Receptor tyrosine kinases are membrane spanning receptors. Phosphorylation of a substrate by tyrosine kinase acts a switch to trigger downstream cellular responses such as cell cycle progression.
When a growth factor binds to a receptor tyrosine kinase, it forms a complex with another receptor tyrosine kinase. This dimerization leads to phosphorylation of the activated receptor. Specific proteins that bind tyrosine residues within the activated receptor include Src and phospholipase Cγ.
Unlike Receptor Tyrosine Kinases, some receptors have no catalytic activity and rely on other tyrosine kinases, such as JAK.

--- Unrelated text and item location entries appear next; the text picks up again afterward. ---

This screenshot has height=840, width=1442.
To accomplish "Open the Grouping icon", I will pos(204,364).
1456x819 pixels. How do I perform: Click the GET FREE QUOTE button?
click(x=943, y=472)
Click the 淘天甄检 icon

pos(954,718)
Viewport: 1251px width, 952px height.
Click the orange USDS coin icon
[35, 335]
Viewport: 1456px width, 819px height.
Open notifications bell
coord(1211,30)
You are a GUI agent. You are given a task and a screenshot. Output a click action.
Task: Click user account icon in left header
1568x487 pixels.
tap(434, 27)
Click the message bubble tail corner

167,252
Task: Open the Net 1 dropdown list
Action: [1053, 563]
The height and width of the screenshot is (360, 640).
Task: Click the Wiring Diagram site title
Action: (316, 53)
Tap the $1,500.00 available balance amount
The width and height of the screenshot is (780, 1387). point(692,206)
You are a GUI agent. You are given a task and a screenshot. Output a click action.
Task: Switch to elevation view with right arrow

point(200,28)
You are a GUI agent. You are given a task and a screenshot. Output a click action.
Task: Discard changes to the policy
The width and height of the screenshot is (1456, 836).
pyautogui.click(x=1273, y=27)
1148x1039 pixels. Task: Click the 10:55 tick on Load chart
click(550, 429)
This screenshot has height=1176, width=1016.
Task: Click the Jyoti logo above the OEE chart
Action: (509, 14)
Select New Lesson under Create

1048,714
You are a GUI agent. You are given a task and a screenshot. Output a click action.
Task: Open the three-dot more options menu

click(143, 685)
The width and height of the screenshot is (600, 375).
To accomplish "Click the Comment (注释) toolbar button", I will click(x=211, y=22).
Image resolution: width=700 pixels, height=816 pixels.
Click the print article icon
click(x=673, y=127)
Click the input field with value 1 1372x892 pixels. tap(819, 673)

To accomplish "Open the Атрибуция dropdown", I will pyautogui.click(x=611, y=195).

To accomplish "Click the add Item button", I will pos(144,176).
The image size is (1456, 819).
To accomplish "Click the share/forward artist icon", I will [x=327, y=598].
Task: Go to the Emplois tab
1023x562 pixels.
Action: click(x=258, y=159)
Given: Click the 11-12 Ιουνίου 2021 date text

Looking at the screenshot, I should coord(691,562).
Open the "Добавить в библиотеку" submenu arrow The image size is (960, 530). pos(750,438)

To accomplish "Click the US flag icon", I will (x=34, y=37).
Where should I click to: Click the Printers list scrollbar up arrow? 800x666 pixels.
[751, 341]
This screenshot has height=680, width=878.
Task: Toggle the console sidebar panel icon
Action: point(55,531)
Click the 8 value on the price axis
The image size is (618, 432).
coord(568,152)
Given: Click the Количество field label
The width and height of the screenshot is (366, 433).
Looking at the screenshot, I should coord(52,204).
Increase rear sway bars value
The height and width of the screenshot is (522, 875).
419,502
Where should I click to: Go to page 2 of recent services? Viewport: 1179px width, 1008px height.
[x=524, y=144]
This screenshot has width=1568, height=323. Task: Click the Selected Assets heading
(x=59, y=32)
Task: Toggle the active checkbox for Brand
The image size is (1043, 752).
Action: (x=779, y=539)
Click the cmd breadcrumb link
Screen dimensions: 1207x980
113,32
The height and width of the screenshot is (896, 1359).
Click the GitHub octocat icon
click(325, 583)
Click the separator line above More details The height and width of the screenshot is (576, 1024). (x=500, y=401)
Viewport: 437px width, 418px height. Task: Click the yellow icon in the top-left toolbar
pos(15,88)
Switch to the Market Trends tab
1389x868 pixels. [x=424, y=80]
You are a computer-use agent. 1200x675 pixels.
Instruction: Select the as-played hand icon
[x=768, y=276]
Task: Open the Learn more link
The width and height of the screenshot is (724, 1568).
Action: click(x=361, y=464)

Epidermal growth factor receptor family
The ErbB protein family or epidermal growth factor receptor (EGFR) family is a family of transmembrane proteins that are structurally related receptor tyrosine kinsases. Binding of EGFR to its ligands leads to autophosphorylation of receptor tyrosine kinase and subsequent activation of signal transduction pathways that are involved in regulating cellular proliferation, differentiation, and survival.
Insufficient EGF signaling in humans is associated with the development of neurodegenerative diseases, such as multiple sclerosis and Alzheimer's Disease. In mice, loss of signaling by any member of the EGF family results in the death of the embryo.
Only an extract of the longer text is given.